#### [Provided information]

------------

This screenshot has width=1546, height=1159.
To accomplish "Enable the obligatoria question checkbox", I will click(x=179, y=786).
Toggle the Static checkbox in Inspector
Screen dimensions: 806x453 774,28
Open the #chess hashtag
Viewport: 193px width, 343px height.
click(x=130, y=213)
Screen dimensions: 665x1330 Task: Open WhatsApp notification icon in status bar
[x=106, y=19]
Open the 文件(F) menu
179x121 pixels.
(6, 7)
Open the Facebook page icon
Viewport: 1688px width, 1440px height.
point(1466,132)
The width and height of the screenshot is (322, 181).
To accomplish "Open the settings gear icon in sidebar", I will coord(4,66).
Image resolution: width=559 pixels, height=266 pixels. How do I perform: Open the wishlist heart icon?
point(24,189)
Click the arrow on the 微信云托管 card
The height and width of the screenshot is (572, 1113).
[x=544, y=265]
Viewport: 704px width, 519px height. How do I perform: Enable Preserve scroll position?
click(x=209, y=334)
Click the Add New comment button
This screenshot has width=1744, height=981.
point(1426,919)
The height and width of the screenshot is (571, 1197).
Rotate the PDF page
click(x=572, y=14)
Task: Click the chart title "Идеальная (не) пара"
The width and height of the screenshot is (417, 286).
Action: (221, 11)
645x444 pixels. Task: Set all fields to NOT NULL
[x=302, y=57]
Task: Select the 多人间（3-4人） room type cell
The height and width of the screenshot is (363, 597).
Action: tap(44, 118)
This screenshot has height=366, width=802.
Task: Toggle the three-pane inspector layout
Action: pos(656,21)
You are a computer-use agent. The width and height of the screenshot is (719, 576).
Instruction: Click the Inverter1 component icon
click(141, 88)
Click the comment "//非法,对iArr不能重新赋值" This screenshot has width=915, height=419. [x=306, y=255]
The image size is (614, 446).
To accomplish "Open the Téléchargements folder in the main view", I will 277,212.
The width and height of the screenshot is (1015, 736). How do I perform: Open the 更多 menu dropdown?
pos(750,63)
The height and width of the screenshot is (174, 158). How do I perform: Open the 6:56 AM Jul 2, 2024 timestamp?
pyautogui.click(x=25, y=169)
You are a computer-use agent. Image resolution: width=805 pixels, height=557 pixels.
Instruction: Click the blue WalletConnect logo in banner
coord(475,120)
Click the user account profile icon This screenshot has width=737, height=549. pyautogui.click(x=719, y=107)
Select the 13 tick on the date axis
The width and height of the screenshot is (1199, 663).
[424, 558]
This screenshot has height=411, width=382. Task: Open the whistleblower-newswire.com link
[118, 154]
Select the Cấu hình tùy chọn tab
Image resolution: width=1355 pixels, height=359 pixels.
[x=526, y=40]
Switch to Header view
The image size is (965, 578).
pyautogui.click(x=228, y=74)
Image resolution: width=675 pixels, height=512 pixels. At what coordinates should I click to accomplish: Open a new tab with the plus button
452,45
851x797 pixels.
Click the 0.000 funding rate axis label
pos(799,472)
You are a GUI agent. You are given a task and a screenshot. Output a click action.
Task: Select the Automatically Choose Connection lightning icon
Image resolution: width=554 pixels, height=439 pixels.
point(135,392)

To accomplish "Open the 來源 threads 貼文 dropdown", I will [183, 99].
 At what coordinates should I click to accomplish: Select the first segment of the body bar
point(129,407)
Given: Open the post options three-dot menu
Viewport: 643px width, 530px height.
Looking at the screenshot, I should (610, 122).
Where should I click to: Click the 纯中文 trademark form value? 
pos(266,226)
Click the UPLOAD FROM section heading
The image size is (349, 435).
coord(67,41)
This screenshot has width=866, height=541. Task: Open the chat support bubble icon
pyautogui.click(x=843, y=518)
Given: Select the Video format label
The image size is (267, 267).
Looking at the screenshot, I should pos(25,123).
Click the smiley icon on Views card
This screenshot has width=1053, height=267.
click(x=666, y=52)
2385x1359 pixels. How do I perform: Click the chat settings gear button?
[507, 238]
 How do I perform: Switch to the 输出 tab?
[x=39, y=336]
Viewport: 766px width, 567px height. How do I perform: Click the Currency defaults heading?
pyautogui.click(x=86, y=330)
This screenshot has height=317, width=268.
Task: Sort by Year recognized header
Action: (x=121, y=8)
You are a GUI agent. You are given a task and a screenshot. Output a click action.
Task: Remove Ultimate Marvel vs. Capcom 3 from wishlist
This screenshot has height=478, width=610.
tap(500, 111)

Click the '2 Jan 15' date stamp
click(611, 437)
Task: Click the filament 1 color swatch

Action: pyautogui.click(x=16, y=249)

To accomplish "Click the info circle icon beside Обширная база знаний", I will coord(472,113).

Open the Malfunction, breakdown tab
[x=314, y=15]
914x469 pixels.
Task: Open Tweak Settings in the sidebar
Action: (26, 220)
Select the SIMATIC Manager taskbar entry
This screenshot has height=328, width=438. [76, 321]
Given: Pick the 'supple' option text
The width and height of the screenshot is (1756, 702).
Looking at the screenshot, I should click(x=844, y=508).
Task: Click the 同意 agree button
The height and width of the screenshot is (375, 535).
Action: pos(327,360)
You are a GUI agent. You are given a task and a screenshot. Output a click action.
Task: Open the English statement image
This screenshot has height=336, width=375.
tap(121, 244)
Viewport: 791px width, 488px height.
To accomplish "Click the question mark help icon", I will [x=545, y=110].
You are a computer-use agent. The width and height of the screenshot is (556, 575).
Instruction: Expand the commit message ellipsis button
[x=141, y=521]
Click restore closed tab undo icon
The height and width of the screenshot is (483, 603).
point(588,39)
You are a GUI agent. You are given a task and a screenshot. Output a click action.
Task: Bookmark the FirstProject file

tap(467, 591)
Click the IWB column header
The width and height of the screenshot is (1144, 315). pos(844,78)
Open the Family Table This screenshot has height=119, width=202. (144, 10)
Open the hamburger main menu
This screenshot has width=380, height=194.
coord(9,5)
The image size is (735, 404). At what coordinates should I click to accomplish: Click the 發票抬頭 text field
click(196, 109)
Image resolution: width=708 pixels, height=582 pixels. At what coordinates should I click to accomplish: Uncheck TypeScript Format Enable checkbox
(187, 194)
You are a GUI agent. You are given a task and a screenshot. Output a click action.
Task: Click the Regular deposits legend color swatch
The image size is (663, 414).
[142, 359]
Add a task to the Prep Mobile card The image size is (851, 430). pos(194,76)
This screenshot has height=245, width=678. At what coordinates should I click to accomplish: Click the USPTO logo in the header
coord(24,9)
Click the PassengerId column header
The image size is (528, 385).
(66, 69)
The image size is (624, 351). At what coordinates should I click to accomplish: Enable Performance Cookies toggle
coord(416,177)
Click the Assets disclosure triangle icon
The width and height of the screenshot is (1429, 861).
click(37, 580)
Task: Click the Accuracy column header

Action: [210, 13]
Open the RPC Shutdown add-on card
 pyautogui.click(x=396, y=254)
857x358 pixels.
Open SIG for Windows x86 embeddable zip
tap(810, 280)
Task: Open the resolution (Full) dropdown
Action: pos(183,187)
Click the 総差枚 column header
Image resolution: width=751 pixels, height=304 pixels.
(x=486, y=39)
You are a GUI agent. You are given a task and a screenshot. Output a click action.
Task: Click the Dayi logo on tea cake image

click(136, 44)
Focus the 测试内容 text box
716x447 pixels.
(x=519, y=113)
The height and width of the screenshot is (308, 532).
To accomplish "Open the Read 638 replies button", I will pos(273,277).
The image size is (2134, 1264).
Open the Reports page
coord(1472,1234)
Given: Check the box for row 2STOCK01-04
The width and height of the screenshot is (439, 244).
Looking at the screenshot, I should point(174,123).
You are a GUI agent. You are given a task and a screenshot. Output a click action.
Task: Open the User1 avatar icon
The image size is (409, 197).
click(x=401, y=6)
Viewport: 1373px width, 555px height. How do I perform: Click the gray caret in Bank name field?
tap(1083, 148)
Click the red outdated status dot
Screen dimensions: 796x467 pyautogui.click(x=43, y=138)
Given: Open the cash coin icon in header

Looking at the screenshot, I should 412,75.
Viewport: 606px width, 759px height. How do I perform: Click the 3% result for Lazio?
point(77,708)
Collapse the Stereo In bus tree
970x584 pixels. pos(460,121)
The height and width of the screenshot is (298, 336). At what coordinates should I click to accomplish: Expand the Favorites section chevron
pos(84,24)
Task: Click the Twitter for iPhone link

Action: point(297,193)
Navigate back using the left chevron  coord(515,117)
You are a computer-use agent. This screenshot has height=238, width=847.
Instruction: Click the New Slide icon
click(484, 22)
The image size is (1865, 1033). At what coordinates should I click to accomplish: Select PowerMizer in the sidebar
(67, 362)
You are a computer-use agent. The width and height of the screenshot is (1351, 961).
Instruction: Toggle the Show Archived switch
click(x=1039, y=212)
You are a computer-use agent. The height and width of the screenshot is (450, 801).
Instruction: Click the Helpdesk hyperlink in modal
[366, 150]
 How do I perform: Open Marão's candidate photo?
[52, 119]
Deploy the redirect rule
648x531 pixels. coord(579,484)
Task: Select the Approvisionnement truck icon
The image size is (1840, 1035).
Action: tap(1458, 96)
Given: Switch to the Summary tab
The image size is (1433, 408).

------------

#### [What is required]
Copy out everything from the first of the lines above down to the line containing "point(1466,132)", with both ends included.

#### [Correct output]
This screenshot has width=1546, height=1159.
To accomplish "Enable the obligatoria question checkbox", I will click(x=179, y=786).
Toggle the Static checkbox in Inspector
Screen dimensions: 806x453 774,28
Open the #chess hashtag
Viewport: 193px width, 343px height.
click(x=130, y=213)
Screen dimensions: 665x1330 Task: Open WhatsApp notification icon in status bar
[x=106, y=19]
Open the 文件(F) menu
179x121 pixels.
(6, 7)
Open the Facebook page icon
Viewport: 1688px width, 1440px height.
point(1466,132)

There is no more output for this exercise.